Rus basınına demeç veren Lavrentyev, "Türk meslektaşlarımıza İdlib'de bulunan terörist harekete sona verilmesi gerektiğini, bunun durumu hemen düzeltmeye yardımcı olacağını her zaman söyledik ve söylüyoruz. Türktarafının bunu bir şekilde gerçekleştirmek için belirli girişimlerde bulunduğunu görüyoruz ancak bunun yeterli olmadığını da görüyoruz. Şu anda, orada kontrolü elinde bulunduran güçler üzerinde yeterli nüfuza sahip değiller" dedi.
İdlib'in büyük bölümünün hala daha Heyet Tahrir Şam örgütünün kontrolünde olduğunu anımsatan Lavrentyev, bu örgütün şu anda Türk tarafına doğru adım atmaya hazır olduğunu gösterdiğini ancak bir yandan da 'koynunda taş sakladığını' belirtti.
'Türkiye, şimdilik ılımlı muhalifleri teröristlere karşı harekete geçirmek istemiyor'
"Sorun şu ki, bir teröristin özü, görüşleri değiştirilemez.

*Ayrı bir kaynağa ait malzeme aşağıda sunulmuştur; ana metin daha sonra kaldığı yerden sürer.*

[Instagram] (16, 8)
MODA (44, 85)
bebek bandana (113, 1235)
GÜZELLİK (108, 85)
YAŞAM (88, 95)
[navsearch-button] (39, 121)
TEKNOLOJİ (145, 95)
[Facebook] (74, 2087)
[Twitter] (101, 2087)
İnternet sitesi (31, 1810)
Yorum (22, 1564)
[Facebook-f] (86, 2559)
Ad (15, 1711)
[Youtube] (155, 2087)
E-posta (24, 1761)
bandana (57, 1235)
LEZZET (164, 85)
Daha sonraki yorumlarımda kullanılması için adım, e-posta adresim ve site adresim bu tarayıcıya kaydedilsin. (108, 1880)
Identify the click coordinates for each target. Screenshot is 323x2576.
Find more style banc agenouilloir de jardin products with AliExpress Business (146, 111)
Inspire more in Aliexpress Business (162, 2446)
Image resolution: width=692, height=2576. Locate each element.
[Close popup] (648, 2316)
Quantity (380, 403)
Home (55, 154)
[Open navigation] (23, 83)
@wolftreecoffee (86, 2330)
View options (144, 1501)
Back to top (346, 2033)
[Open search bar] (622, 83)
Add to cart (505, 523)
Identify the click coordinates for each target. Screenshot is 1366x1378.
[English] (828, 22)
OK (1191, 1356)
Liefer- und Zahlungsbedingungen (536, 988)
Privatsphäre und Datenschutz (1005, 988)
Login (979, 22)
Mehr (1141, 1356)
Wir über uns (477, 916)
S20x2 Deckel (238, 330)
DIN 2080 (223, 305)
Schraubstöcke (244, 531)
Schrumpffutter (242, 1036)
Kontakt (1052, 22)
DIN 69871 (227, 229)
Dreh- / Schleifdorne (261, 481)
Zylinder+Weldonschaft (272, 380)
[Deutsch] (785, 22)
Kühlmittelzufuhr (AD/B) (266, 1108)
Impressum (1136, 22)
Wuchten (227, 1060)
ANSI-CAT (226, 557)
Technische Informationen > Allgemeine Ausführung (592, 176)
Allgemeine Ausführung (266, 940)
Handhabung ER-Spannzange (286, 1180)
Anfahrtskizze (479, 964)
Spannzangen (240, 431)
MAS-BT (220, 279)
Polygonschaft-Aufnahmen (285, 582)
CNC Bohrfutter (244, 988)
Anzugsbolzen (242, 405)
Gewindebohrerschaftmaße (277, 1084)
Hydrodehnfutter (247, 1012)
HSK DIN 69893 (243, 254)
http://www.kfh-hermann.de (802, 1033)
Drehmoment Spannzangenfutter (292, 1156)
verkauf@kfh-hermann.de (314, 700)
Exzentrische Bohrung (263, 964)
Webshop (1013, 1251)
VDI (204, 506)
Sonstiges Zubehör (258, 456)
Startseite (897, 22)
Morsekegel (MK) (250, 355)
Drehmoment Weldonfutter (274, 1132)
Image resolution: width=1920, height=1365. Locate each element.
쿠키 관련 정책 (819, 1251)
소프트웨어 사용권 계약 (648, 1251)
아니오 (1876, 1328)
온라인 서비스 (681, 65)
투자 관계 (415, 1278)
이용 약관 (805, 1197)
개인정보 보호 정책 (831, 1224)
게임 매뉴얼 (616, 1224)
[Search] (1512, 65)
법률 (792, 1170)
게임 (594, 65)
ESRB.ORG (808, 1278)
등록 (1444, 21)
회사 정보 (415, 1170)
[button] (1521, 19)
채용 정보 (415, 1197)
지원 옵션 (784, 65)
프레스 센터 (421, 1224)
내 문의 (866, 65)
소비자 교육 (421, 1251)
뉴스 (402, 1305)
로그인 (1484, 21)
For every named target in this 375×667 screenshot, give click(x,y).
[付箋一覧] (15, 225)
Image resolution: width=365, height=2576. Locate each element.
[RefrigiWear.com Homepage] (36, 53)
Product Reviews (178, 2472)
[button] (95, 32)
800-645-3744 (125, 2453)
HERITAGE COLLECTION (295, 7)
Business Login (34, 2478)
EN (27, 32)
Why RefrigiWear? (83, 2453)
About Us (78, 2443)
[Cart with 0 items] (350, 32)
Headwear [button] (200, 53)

Birisi teröristse öyle kalır. Bu nedenle elbette onlardan kurtulmak gerekiyor" diye devam Lavrentyev, Türk tarafının ılımlı muhalifleri İdlib'deki teröristlerle mücadele için şimdilik harekete geçirmek istemediğini ve bunun Türkiye'nin karşı karşıya kaldığı temel sorun olduğunu söyledi.
Ankara'yı tüm mutabakatlara uygun olarak anlaşmaları uygulamaya, duruma istikrar kazandırmaya, özellikle de bir yandan gözlem noktaları kurarak diğer yandan da sivillerin normal, güvenli ulaşımı için güvenlik bölgeleri oluşturarak M4 karayolunda durumu normalleştirmeye çağırdıklarını ve her fırsatta bu konuda ısrarcı olduklarını kaydeden Lavrentyev, ancak bunun henüz gerçekleşmediğinin altını çizdi.
'Türkiye'yle yoğun temas halindeyiz, bunun korunacağını umuyoruz'
Rusya'nın Türkiye ile neredeyse her hafta askeri düzeyde, istihbarat kurumları aracılığıyla, dışişleri bakanlıkları üzerinden iletişim kurduğunu da anlatan Putin'in Suriye Özel Temsilcisi, "Askeri birimler arasındaki temasların daha yoğun. Zira Türk askerleri Suriye topraklarında. Rus askerleri, Rus askeri polisi de orada. Bu nedenle Türk tarafıyla temasların neredeyse her gün olmasına ilgi gösteriyoruz. Türkiye'yle bu anlamda çok yoğun temas halindeyiz ve bunun korunacağını umuyoruz" diye ekledi.